Count up the lines below in which the string "pyautogui" appears. The reply should be that number alone.

| Available records |
=-=-=-=-=

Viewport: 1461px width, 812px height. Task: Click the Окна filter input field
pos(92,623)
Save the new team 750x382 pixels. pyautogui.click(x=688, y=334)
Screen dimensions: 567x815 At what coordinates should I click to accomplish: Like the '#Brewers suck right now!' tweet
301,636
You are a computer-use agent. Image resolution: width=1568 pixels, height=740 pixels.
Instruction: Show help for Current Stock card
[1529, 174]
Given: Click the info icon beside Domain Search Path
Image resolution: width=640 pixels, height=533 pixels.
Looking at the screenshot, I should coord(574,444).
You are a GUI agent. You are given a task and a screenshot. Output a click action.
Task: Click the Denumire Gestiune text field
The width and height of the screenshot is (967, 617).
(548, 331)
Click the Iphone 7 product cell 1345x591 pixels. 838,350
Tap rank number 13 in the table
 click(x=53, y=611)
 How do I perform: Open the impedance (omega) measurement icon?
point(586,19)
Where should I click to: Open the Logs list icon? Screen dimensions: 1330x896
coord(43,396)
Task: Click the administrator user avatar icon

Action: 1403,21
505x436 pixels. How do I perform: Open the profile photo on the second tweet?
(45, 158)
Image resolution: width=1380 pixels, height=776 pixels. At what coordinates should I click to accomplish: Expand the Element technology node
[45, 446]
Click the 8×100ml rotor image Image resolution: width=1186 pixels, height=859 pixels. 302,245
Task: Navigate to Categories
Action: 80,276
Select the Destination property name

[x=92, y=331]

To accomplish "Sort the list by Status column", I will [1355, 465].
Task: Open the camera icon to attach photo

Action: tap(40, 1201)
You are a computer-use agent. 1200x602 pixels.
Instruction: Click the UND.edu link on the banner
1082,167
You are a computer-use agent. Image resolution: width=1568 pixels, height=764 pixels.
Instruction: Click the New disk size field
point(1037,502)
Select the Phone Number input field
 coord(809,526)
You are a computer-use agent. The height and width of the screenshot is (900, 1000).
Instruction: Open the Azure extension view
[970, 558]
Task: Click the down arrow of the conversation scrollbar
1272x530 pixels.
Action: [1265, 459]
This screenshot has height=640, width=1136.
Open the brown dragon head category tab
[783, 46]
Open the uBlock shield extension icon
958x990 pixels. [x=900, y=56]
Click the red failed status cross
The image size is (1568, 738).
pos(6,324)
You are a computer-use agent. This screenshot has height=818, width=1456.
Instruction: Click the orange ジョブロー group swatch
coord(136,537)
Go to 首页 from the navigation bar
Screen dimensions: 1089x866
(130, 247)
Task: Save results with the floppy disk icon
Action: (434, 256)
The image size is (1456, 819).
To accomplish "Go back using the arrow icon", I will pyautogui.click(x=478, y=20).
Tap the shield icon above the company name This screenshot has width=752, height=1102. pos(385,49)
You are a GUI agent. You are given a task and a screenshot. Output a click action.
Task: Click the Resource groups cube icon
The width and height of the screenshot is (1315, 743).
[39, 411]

=-=-=-=-=

| Response below |
2